12. Brown Eyes

60K 4.9K 250
                                    


Jane POV

Kupajang bingkai foto berisi gambar yang menjadi hadiahku dari Leon tepat di tengah-tengah dinding kamarku. Sebuah kamar kecil yang berada di lantai dua restoran Limestone. Satu-satunya restoran di kota ini dan telah menjadi tempat tinggalku selama dua bulan terakhir.

Walaupun kecil, tempat ini tak begitu buruk. Setidaknya aku menempatinya secara cuma-cuma tanpa dipungut biaya sama sekali.

Bossku, Tuan Eddie sangat baik padaku. Tak hanya Tuan Eddie, seluruh pelanggan Limestone merupakan orang-orang yang sangat ramah.

Aku merasa sangat tenang berada di tempat ini. Tak seperti di apartemen Julian, walaupun semuanya berkecukupan, namun aku merasa jiwaku kering. Aku kesepian.

Aku melirik ke arah ponselku yang kutaruh di atas tempat tidurku. Terakhir kali aku menggunakannya adalah dua bulan yang lalu, aku menelpon Julian.

Namun pada saat itu juga kurusakkan ponselku, aku mrnjatuhkannya. Jujur. Aku sangat shock ketika Julian menjawab panggilanku dengan nada datar. Dari situlah aku dapat menyimpulkan bahwa dia baik-baik saja di sana. Tentu saja dia akan baik-baik saja, karena ada Sophie disisinya.

Dan setelah itu, kuputuskan untuk tak mengingat Julian lagi. Ya. Julian tak peduli padaku. Jika ia peduli, ia pasti dengan mudahnya menemukanku. Tentu saja, ia memiliki banyak anak buah dan banyak uang, pasti dengan sumber daya yang ia miliki sangat memungkinkan ia menemukanku dengan cepat.

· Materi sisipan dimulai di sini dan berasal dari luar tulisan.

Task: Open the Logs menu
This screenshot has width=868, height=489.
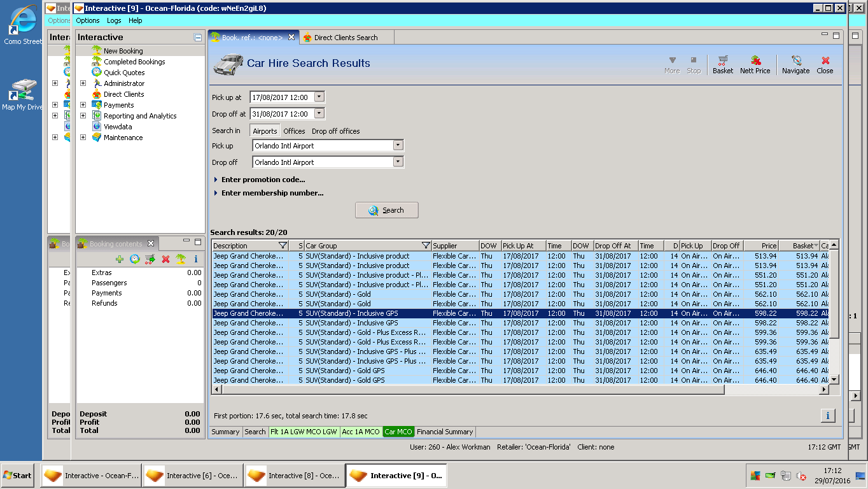Action: pyautogui.click(x=114, y=20)
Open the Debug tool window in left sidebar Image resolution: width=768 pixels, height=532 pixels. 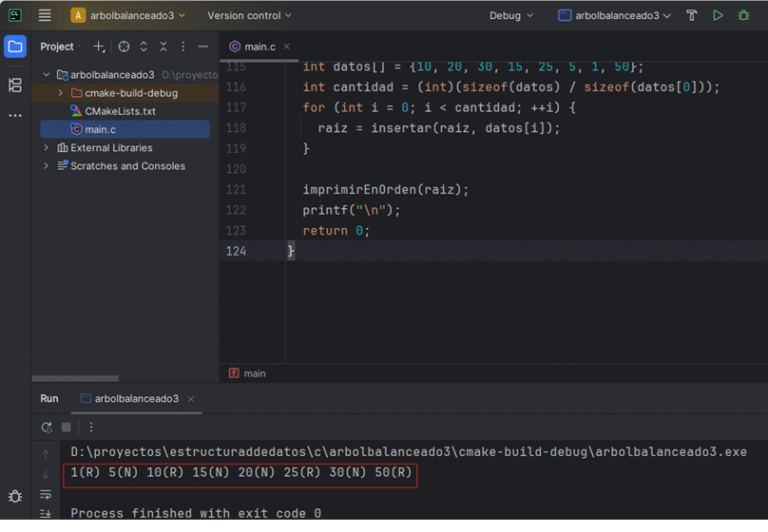coord(15,496)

Namun tak dipungkiri, terkadang aku masih mengingat Julian. Biasanya ketika bersama Davis, aku selalu membandingkannya dangan Julian. Dan tentu sajalah Davis pemenangnya.

Di kepalaku pun masih terbayang-bayang saat Davis memintaku untuk jadi kekasihnya. Bagiku dia adalah pria yang sangat baik. Dan begitu juga dengan Lionel, anak lelakinya, mereka berdua seperti satu paket keluarga yang sangat kuidam-idamkan.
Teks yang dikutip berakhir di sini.